A parameter of this algorithm is $l$, the number of vertices to be kept from the original subgraph. After fixing this, we can generate a new subgraph:

In [187]:
l = 4  # Number of vertices to be kept in the GBS-tweak algorithm

new_subgraph = gbs_tweak(subgraph, l)

print("Original subgraph:", subgraph)
print("New subgraph:", new_subgraph)

Original subgraph: Graph with 8 nodes and 18 edges
New subgraph: Graph with 8 nodes and 21 edges


Now, we can implement a simple simulated annealing optimization for finding $k$-dense subgraphs.

In [None]:
initial_temperature = 100  # Initial temperature for simulated annealing
alpha = 0.85  # Parameter for geometric cooling
ITER = 100  # Number of iterations

subgraph = generate_dense_subgraph(MAIN_GRAPH, k)
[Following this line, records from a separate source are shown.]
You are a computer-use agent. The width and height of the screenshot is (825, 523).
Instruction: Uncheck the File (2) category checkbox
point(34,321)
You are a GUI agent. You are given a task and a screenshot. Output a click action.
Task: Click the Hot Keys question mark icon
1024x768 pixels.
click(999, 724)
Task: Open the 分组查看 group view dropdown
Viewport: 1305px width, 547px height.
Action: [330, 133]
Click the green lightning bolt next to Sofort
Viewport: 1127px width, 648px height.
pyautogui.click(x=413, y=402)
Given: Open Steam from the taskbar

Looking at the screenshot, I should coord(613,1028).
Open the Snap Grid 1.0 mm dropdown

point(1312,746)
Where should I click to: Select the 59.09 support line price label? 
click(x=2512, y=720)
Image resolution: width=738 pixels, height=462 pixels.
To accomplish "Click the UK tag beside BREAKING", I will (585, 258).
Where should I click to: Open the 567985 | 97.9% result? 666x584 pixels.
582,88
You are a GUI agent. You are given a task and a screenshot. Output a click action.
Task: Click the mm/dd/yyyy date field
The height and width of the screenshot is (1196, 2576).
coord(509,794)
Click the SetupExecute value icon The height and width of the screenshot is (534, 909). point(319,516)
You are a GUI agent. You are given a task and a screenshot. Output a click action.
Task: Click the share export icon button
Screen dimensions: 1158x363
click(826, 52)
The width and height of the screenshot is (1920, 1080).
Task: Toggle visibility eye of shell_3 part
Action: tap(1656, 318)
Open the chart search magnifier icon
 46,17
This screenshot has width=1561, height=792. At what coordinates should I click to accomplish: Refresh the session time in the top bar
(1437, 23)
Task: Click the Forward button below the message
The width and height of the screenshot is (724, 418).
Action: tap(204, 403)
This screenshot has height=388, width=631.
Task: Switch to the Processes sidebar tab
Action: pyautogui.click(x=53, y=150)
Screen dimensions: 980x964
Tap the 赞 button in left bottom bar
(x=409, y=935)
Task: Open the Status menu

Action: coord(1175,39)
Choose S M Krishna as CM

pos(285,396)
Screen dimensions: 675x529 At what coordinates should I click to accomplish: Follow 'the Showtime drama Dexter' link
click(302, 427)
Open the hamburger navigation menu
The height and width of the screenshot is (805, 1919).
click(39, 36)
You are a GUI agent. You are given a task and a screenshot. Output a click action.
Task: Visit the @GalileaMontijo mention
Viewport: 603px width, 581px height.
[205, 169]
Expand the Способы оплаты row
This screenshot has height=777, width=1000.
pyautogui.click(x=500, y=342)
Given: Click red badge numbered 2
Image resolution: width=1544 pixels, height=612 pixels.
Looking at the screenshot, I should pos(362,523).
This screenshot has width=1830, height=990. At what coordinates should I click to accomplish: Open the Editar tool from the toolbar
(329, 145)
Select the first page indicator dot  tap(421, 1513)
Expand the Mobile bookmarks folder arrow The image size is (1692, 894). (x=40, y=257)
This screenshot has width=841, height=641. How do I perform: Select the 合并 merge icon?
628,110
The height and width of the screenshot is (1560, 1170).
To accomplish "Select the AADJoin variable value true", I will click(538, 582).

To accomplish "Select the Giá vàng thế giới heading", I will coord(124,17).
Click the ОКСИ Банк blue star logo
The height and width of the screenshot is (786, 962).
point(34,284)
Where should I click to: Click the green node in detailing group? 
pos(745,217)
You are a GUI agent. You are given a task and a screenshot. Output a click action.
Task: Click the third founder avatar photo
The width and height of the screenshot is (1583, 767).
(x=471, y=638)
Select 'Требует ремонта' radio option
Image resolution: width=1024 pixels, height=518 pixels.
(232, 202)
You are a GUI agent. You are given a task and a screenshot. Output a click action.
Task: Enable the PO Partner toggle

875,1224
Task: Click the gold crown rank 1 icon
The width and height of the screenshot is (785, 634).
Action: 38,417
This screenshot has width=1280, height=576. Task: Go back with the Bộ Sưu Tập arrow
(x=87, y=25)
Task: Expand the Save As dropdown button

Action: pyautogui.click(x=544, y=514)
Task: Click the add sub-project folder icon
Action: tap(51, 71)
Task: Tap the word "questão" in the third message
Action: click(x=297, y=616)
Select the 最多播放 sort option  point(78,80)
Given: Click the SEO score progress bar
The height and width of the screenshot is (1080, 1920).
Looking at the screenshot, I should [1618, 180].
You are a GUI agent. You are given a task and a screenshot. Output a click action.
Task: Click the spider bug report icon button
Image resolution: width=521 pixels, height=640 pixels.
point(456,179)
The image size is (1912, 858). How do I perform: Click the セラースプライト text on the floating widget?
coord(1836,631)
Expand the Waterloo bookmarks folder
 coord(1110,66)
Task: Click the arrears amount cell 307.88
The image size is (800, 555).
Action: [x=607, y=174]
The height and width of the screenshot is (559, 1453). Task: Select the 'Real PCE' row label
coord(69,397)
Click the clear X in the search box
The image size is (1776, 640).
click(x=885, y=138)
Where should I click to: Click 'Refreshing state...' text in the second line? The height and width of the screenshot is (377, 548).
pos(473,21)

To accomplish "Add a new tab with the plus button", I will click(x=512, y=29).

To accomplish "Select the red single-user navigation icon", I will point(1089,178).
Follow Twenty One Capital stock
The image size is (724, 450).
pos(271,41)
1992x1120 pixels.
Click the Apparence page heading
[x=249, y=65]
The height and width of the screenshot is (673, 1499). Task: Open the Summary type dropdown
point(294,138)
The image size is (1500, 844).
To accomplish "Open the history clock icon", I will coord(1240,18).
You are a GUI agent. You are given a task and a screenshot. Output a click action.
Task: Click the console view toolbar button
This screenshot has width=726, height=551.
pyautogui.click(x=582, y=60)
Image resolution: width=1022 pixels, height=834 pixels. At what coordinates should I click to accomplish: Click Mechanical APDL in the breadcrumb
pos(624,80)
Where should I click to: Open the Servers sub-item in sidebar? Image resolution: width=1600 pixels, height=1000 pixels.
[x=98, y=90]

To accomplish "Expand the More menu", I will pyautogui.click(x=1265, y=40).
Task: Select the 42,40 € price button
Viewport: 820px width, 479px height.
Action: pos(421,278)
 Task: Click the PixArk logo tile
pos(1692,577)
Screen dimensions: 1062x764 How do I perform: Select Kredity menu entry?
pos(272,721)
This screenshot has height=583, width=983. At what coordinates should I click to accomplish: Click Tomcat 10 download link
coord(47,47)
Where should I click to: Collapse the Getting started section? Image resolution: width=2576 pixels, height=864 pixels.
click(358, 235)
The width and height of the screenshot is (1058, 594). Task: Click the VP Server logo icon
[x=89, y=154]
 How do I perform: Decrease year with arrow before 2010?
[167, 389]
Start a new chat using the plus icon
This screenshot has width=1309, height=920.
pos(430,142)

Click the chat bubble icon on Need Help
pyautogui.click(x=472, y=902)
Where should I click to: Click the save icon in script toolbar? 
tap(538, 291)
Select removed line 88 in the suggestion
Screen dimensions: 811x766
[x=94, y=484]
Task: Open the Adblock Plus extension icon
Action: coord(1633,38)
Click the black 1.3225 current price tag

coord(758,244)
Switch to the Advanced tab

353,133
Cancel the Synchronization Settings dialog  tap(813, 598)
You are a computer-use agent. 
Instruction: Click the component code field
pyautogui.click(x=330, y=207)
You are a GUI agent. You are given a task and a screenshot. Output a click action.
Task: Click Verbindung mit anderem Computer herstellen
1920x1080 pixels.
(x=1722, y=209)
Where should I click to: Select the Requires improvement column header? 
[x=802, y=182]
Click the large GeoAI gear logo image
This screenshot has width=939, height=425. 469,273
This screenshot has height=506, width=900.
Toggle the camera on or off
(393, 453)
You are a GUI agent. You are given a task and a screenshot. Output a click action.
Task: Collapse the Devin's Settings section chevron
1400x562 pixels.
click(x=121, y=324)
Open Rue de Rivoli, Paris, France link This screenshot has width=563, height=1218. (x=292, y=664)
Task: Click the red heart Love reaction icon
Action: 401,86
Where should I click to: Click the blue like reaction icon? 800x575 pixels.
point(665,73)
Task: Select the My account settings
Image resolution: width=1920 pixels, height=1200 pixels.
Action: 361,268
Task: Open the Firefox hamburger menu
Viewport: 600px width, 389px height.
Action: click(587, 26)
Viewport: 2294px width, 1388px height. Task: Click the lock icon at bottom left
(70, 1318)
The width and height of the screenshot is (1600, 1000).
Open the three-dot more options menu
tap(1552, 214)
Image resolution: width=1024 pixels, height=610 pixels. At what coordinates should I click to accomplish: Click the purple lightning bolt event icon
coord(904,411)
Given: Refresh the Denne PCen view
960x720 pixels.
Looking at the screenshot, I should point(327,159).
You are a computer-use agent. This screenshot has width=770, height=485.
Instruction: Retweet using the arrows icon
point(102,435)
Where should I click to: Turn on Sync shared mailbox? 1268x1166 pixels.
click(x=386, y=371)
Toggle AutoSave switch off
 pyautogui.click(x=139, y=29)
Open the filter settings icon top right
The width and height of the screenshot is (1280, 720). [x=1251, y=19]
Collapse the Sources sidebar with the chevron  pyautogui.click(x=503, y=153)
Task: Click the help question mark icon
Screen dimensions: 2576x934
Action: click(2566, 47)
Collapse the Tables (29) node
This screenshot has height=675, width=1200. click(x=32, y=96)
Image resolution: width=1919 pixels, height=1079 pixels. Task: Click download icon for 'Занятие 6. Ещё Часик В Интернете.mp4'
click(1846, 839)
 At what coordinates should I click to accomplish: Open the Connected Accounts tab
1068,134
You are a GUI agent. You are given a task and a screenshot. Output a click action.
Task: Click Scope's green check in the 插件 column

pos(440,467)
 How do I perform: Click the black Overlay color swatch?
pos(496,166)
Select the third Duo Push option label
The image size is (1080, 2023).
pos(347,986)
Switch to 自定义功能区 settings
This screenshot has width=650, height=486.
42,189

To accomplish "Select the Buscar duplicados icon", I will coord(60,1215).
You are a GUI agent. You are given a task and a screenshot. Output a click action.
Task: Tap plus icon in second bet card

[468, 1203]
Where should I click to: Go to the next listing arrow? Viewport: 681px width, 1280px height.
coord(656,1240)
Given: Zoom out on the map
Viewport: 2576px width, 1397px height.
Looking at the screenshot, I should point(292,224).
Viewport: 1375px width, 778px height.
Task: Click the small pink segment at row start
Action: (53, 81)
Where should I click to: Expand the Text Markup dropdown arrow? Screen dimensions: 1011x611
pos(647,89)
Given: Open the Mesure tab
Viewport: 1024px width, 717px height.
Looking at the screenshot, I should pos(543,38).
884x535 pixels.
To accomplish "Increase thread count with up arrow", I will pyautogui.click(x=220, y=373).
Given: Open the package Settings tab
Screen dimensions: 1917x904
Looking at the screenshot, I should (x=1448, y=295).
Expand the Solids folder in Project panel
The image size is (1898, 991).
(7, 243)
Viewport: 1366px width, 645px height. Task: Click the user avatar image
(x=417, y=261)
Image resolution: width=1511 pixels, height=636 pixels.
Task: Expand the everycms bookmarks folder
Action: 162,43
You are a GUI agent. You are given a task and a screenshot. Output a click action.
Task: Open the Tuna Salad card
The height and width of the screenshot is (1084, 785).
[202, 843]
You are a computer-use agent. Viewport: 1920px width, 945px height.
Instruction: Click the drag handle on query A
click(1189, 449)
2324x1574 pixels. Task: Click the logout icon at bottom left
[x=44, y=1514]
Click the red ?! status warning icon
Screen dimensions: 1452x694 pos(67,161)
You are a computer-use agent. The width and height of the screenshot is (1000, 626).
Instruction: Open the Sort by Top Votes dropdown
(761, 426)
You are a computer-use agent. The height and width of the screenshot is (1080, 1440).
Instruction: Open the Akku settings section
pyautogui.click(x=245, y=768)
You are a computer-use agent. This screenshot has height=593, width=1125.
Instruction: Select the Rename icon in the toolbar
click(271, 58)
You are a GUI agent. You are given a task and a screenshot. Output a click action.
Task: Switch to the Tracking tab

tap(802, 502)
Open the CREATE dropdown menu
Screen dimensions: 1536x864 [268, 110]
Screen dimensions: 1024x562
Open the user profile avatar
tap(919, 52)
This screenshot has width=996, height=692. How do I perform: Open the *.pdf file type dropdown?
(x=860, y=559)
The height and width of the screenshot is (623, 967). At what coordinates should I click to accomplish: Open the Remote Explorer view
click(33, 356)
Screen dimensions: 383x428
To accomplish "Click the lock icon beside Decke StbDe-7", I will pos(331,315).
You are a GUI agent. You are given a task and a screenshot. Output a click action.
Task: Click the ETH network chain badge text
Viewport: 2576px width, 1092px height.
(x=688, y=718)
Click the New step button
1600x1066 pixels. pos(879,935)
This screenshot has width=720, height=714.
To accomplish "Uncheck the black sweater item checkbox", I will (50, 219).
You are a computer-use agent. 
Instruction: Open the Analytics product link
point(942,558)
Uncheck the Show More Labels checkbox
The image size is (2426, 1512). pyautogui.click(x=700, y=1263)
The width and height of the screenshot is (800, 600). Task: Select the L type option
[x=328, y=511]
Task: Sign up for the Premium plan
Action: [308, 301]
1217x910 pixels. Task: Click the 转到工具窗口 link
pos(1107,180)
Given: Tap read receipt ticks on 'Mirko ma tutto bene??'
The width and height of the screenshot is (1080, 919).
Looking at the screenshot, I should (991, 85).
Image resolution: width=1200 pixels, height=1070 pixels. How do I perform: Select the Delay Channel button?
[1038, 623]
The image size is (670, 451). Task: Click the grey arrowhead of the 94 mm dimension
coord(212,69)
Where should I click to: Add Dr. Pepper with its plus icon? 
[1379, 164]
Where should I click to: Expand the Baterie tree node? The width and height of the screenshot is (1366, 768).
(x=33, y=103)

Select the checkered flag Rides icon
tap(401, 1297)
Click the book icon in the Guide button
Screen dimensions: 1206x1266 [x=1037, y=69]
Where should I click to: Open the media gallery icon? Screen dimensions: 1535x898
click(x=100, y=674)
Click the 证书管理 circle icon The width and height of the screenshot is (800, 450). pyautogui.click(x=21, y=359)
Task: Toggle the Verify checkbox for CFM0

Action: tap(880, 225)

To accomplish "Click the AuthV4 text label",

best_subgraph_so_far = subgraph
best_density_so_far = nx.density(subgraph)

T = initial_temperature

for i in range(ITER):
    density = nx.density(subgraph)
    print(f"{i}. density={density}")
    new_subgraph = gbs_tweak(subgraph, l)  # Tweak the previous subgraph
    new_density = nx.density(new_subgraph)

    if new_density > density:
        # If the new density is higher, accept the new subgraph
        subgraph = new_subgraph
    else:
        # Otherwise, calculate an temperature-dependent acceptance probability
        probability = np.exp((new_density - density) / T)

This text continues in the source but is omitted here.